EXERCISE DETAILS:
Echo the items from the line that contains "Open the Example queries link" through the line that contains "pos(691,12)", with both of those lines included, and omit the pictures from your answer.

GIVEN DATA:
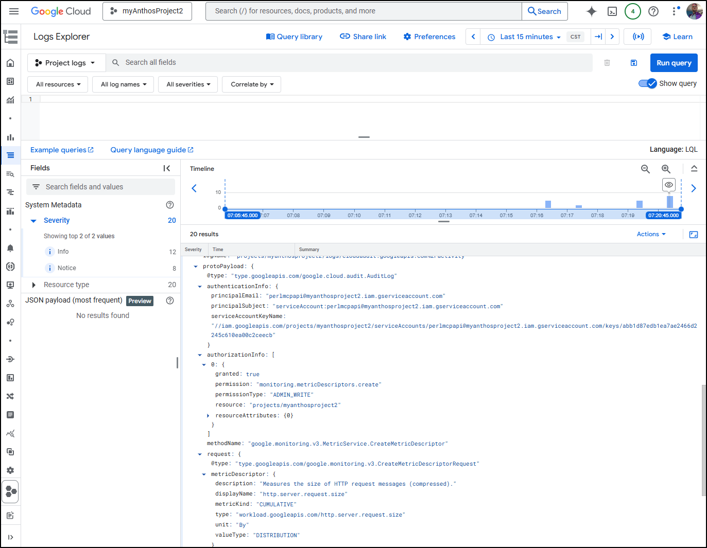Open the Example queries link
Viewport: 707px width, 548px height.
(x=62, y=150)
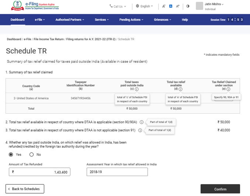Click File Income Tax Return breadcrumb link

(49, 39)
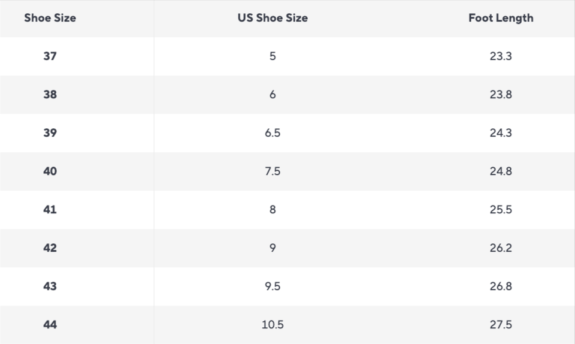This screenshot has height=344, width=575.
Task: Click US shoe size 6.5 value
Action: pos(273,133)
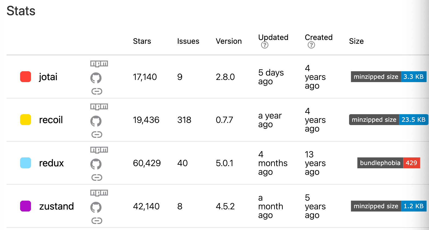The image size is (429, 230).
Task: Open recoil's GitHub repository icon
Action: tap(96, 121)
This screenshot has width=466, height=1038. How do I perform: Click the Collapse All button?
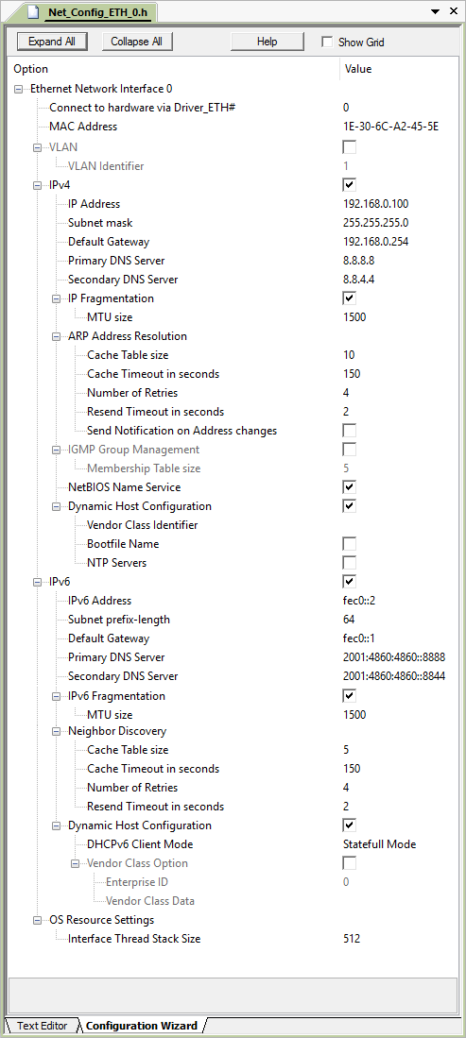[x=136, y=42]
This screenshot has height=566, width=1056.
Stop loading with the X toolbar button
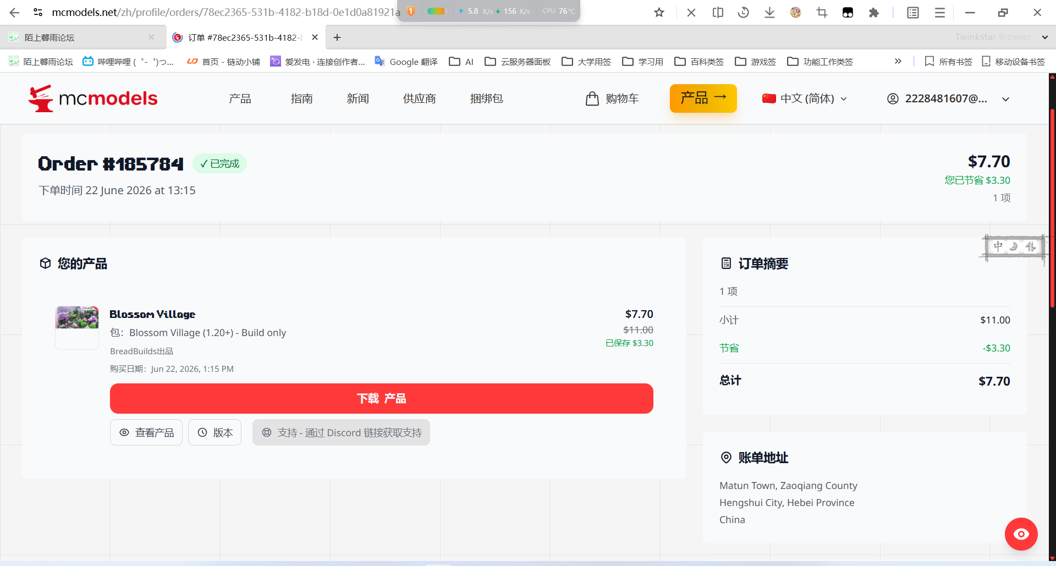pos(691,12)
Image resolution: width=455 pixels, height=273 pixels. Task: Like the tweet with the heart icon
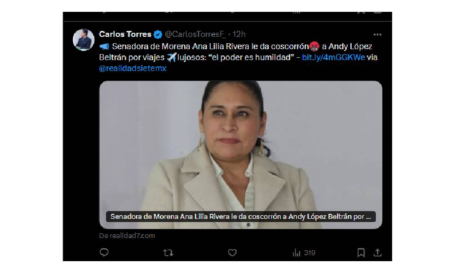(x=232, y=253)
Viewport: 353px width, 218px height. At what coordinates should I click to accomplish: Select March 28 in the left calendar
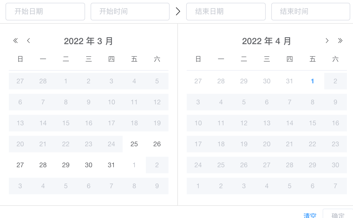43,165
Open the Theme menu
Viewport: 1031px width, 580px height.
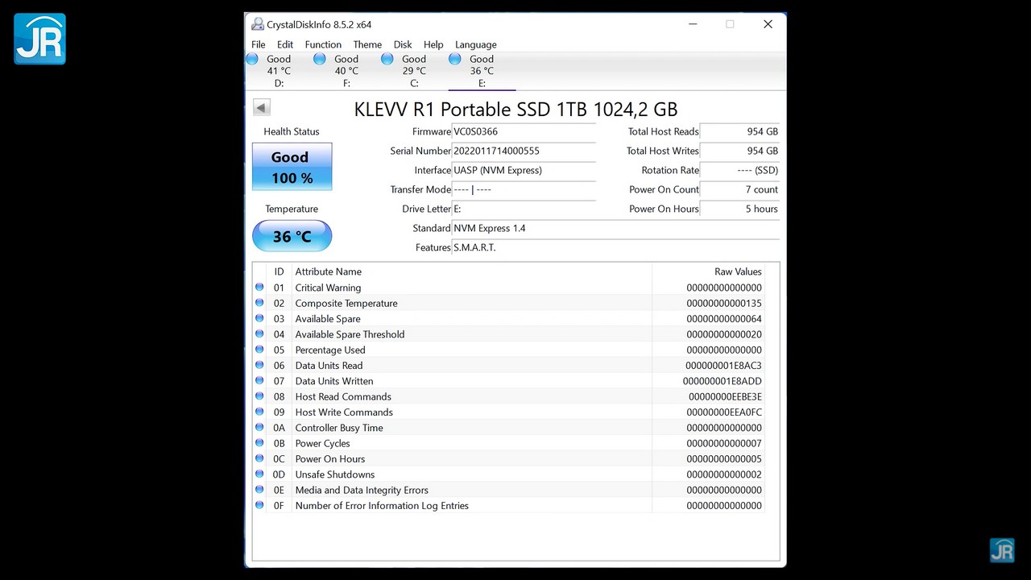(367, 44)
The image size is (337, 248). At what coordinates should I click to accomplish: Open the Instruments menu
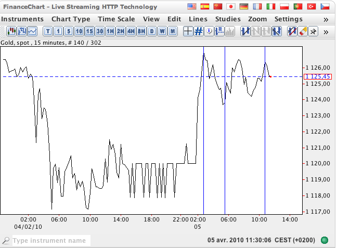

---

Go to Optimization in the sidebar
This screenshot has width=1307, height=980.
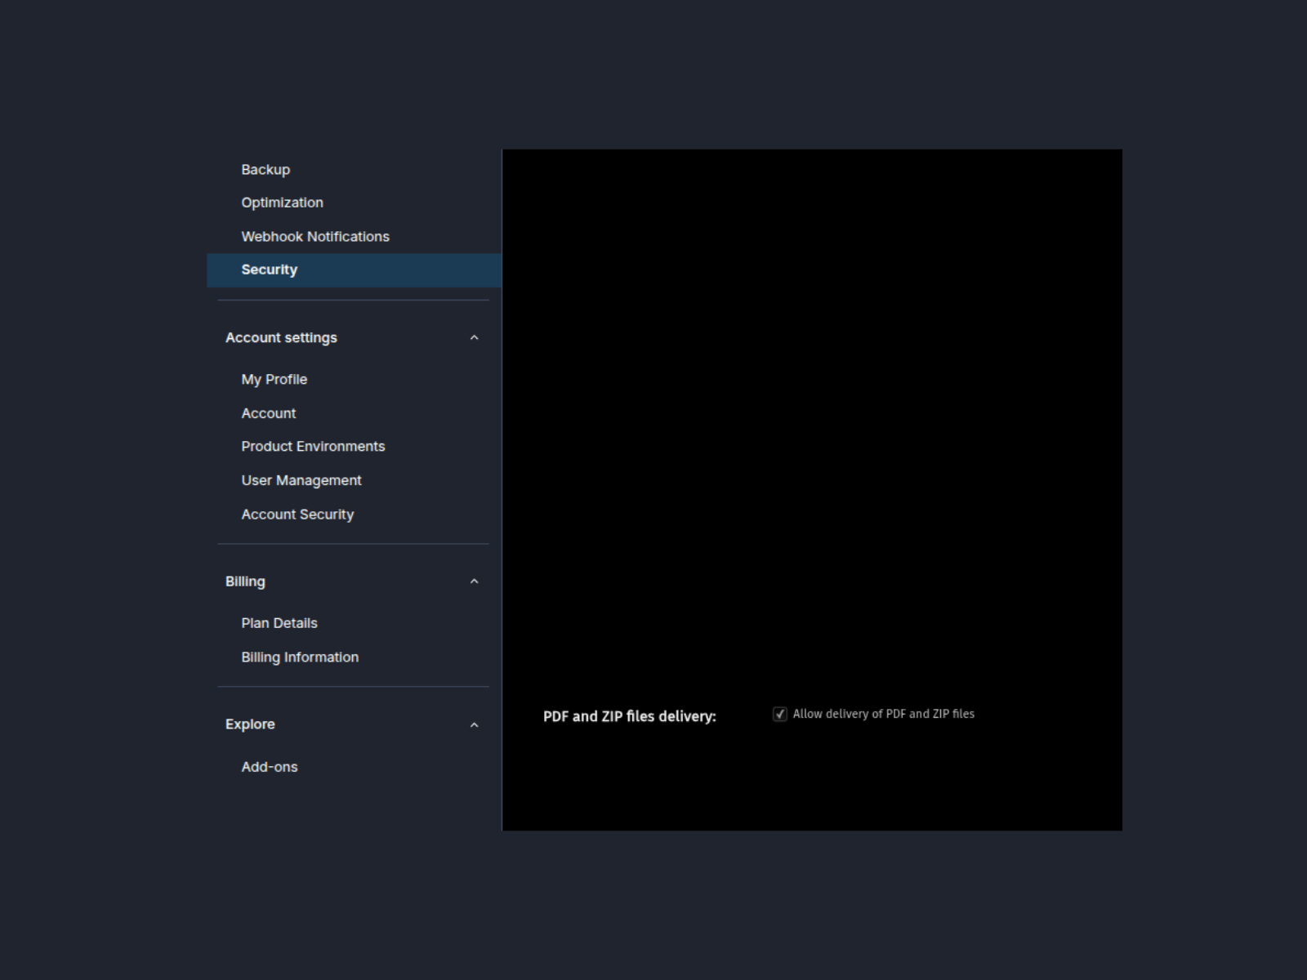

EXERCISE OUTPUT:
Open the Example queries link
Viewport: 707px width, 548px height.
(x=62, y=150)
Click File Income Tax Return breadcrumb link

(49, 39)
This screenshot has height=344, width=575.
Task: Click US shoe size 6.5 value
Action: pos(273,133)
The image size is (429, 230).
Task: Open recoil's GitHub repository icon
Action: tap(96, 121)
This screenshot has width=466, height=1038. How do I perform: Click the Collapse All button?
[x=136, y=42]
This screenshot has height=566, width=1056.
Stop loading with the X toolbar button
pos(691,12)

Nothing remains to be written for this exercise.